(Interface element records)
--
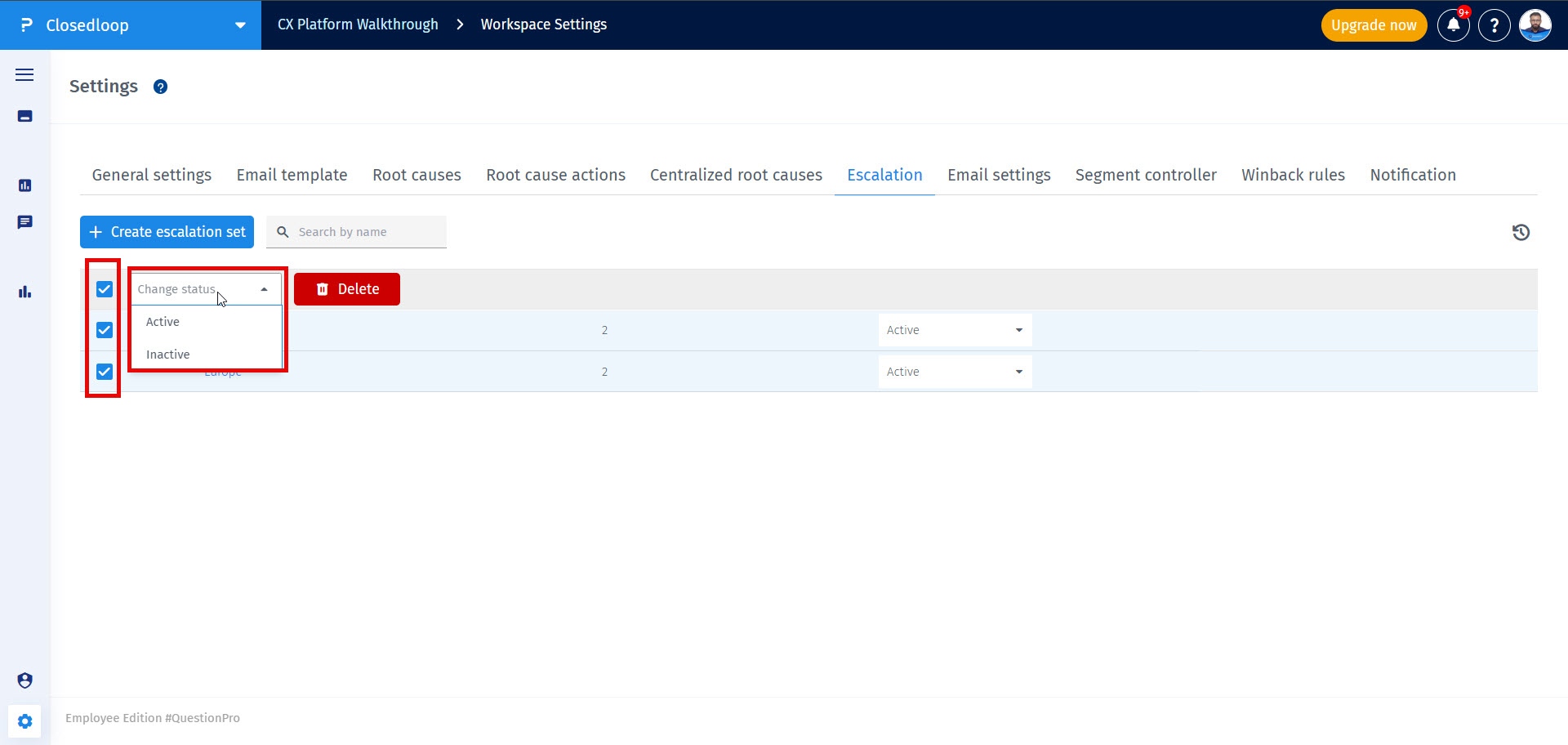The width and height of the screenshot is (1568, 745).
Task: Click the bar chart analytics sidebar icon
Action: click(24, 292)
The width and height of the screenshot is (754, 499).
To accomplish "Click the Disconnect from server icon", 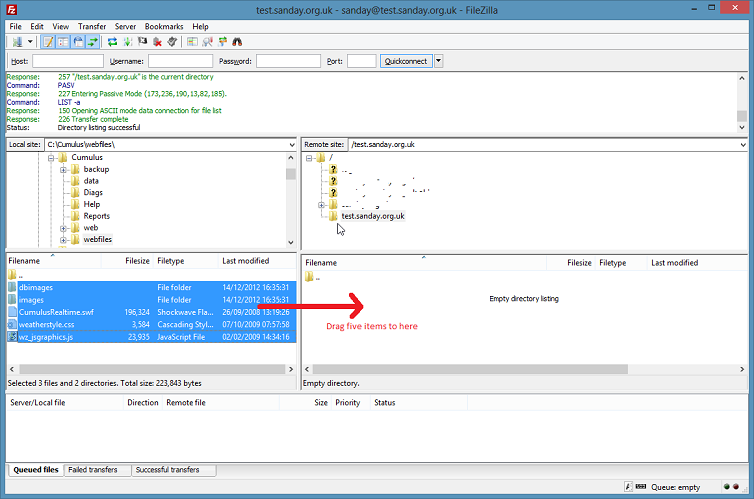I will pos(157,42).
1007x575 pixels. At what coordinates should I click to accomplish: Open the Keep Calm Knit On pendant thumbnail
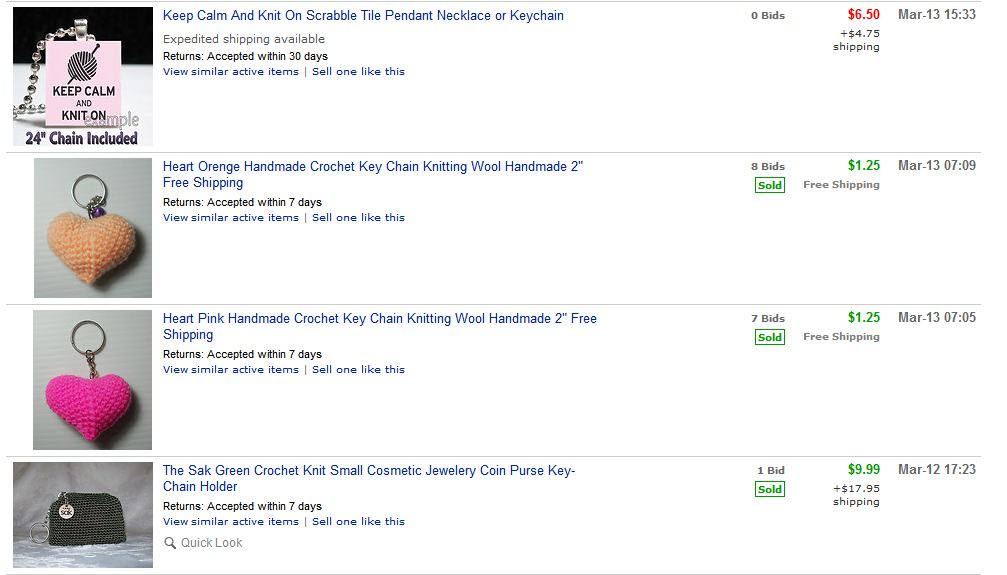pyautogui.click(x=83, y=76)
--
AIM OF THE EXERCISE | Output everything from the line containing "1007x575 pixels. At" down to the end of the records, copying it line for line. Leave the pictures out.

THE RESPONSE |
1007x575 pixels. At what coordinates should I click to accomplish: Open the Keep Calm Knit On pendant thumbnail
pyautogui.click(x=83, y=76)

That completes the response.